Model Name CogView3-Base-3B CogView3-Base-3B-distill CogView3-Plus-3B
Model Description The base and relay stage models of CogView3, supporting 512x512 text-to-image generation and 2x super-resolution generation. The distilled version of CogView3, with 4 and 1 step sampling in two stages (or 8 and 2 steps). The DiT version image generation model, supporting image generation ranging from 512 to 2048.
Resolution 512 * 512 512 <= H, W <= 2048
H * W <= 2^{21}
H, W \mod 32 = 0
Inference Precision FP16 (recommended), BF16, FP32 BF16* (recommended), FP16, FP32
Memory Usage (bs = 4) 17G 64G 30G (2048 * 2048)
20G (1024 * 1024)
Prompt Language English*
Maximum Prompt Length 225 Tokens 224 Tokens
Download Link (SAT) SAT

Data Explanation

  • All inference tests were conducted on a single A100 GPU with a batch size of 4, using PYTORCH_CUDA_ALLOC_CONF=expandable_segments:True to save memory.
  • The models only support English input. Other languages can be translated into English when refining with large models.
  • This test environment uses the SAT framework. Many optimization points are not yet complete, and we will work with the community to create a version of the model for the diffusers library. Once the diffusers repository is supported, we will test using diffusers. The release is expected in November 2024.

Quick Start

Prompt Optimization

Although CogView3 series models are trained with long image descriptions, we highly recommend rewriting prompts using large language models (LLMs) before generating text-to-image, as this will significantly improve generation quality.

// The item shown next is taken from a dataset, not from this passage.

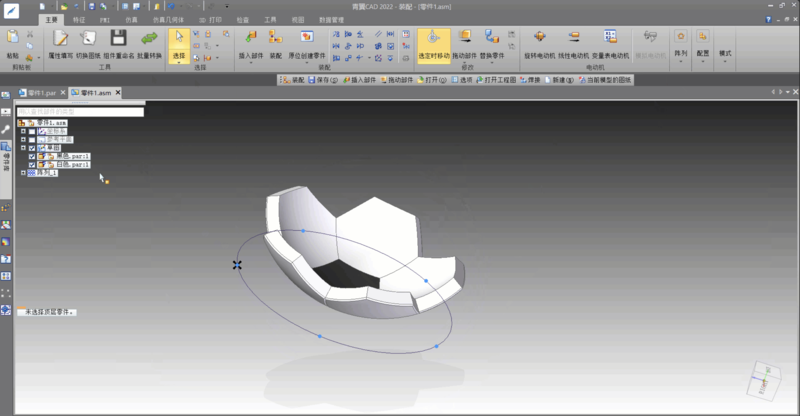
Task: Click 打开工程图 in the quick bar
Action: coord(495,79)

We provide an example script. We suggest running this script to refine the prompt:

python prompt_optimize.py --api_key "Zhipu AI API Key" --prompt {your prompt} --base_url "https://open.bigmodel.cn/api/paas/v4" --model "glm-4-plus"

Inference Model (SAT)

Please check the sat tutorial for step-by-step instructions on model inference.

Open Source Plan

Since the project is in its early stages, we are working on the following:

  • SAT version model fine-tuning, including SFT and Lora fine-tuning
  • Diffuser library version model reasoning, fine-tuning

CogView3 (ECCV'24)

Official paper repository: CogView3: Finer and Faster Text-to-Image Generation via Relay Diffusion

CogView3 is a novel text-to-image generation system using relay diffusion. It breaks down the process of generating high-resolution images into multiple stages. Through the relay super-resolution process, Gaussian noise is added to low-resolution generation results, and the diffusion process begins from these noisy images. Our results show that CogView3 outperforms SDXL with a winning rate of 77.0%. Additionally, through progressive distillation of the diffusion model, CogView3 can generate comparable results while reducing inference time to only 1/10th of SDXL's.

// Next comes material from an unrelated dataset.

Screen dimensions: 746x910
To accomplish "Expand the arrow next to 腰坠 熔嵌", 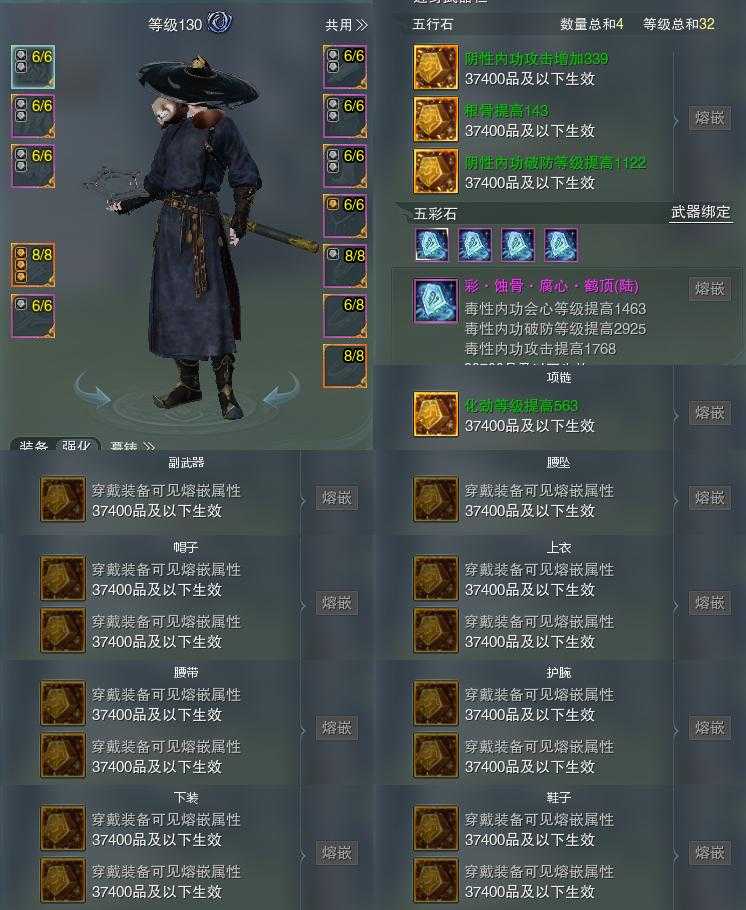I will click(x=676, y=500).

CogView3 Showcase CogView3 Pipeline

Comparison results from human evaluations:

CogView3 Evaluation

Citation

🌟 If you find our work helpful, feel free to cite our paper and leave a star.

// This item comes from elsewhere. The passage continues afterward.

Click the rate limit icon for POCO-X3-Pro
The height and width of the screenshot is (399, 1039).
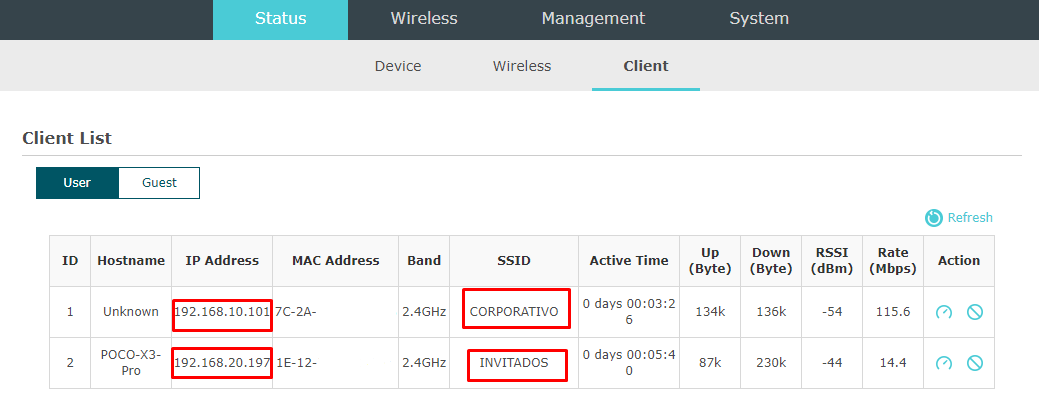point(944,363)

@article{zheng2024cogview3,
  title={Cogview3: Finer and faster text-to-image generation via relay diffusion},
  author={Zheng, Wendi and Teng, Jiayan and Yang, Zhuoyi and Wang, Weihan and Chen, Jidong and Gu, Xiaotao and Dong, Yuxiao and Ding, Ming and Tang, Jie},
  journal={arXiv preprint arXiv:2403.05121},
  year={2024}
}

We welcome your contributions! Click here for more information.

Model License

This codebase is released under the Apache 2.0 License.

The CogView3-Base, CogView3-Relay, and CogView3-Plus models (including the UNet module, Transformers module, and VAE module) are released under the Apache 2.0 License.